To control the computer entirely with your eyes, additional software is required. A high-quality, free, and open-source option is OptiKey. (Full disclosure: I have contributed to OptiKey and its documentation.) At its core, OptiKey is a tool that allows users to interact with a Windows computer and generate synthesized speech output using eye gaze. It features an on-screen keyboard where you point with your eyes and click either with a switch or by dwelling on a key. Well-designed mouse emulation tools are also included. These include options that allow you to more easily select small targets by zooming in on a screen region. OptiKey also features multiple methods of word prediction and completion from the keyboard and the ability to change common settings without exiting the keyboard environment. It is designed so that, once Optikey is running, you can interact with the computer using only the eye-tracker (and optionally a switch). OptiKey contains keyboards in many languages and even includes a set of pictorial keyboards (designed to allow children and others who struggle with written language to communicate).
It is entirely possible to use OptiKey to write source code, but some of the symbols that are frequently used in code are buried in OptiKey, requiring the user to navigate through multiple sub keyboards before reaching the desired symbol. My amazing friend Maxie has been helping me create and implement some alternative keyboard layouts better suited to coding, and you can find our work (as well as instructions for making your own custom keyboards) on GitHub.

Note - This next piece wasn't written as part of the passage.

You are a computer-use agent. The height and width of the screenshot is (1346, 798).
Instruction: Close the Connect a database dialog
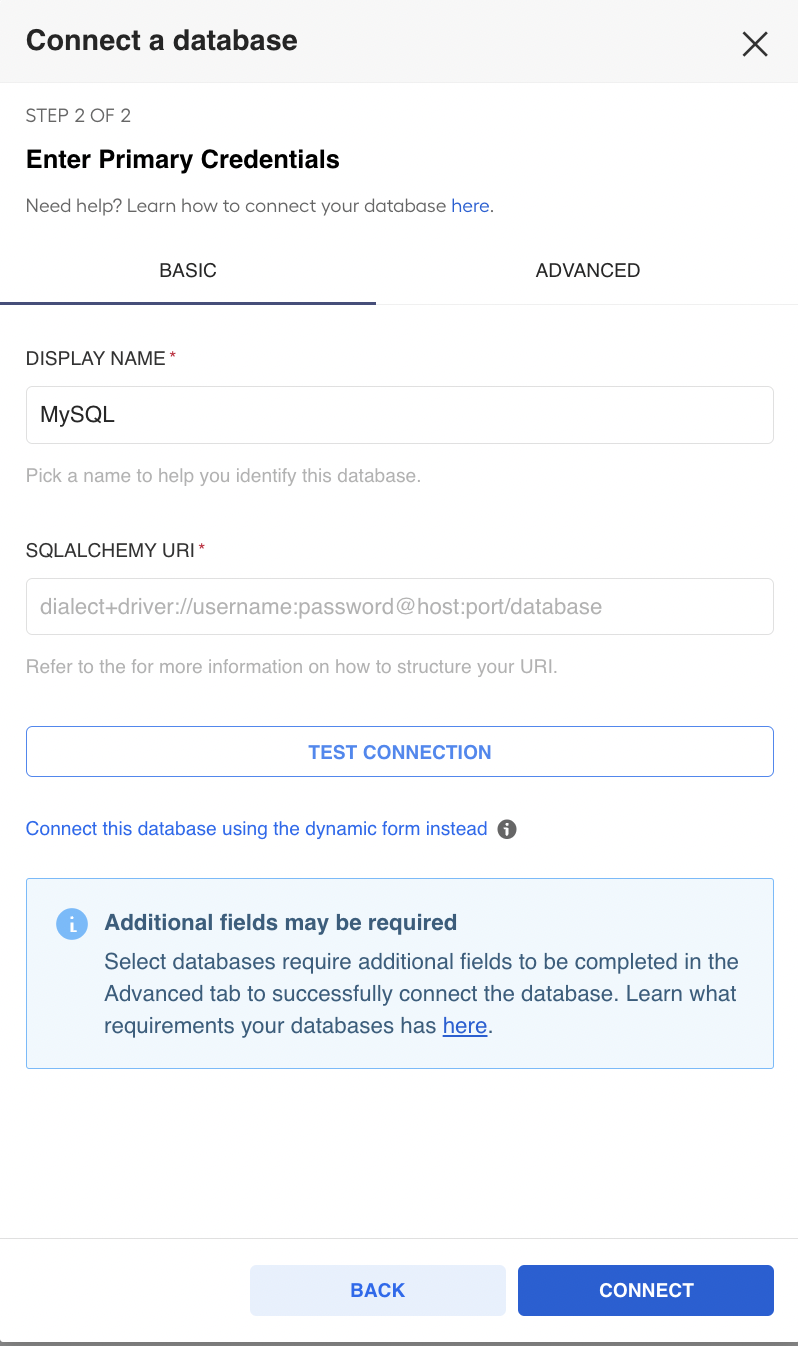pos(755,43)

Project Iris is another software package that works with the eye-tracker. It is tailored towards allowing you to craft your own eye-tracking-based interfaces for Windows programs. Its most powerful feature is "interactors," on-screen rectangles that respond when you look at them, triggering keystrokes or other actions. The software is particularly useful when real-time input is important, such as in video games. This software isn't free, but there is a free 14 day trial available.
Dasher is another free and open-source on-screen keyboard, and its design works extremely well for noisy input like eye trackers. To use Dasher, you must first map the eye tracker input to the mouse. This can be done with Project Iris or with a simple FreePIE script (see below). Dasher is very good for fast text entry, but it is not good for editing or navigating user interfaces. I like to describe using Dasher with an eye tracker as "interactive reading." Dasher does have quite a steep learning curve, but at the top of that curve, it really is as easy as reading.
If you want to write your own code to interface with the eye tracker, FreePIE is a great place to start. It lets you write Python scripts that take input from any number of devices (including the eye tracker) and emulate the mouse and/or keyboard as output.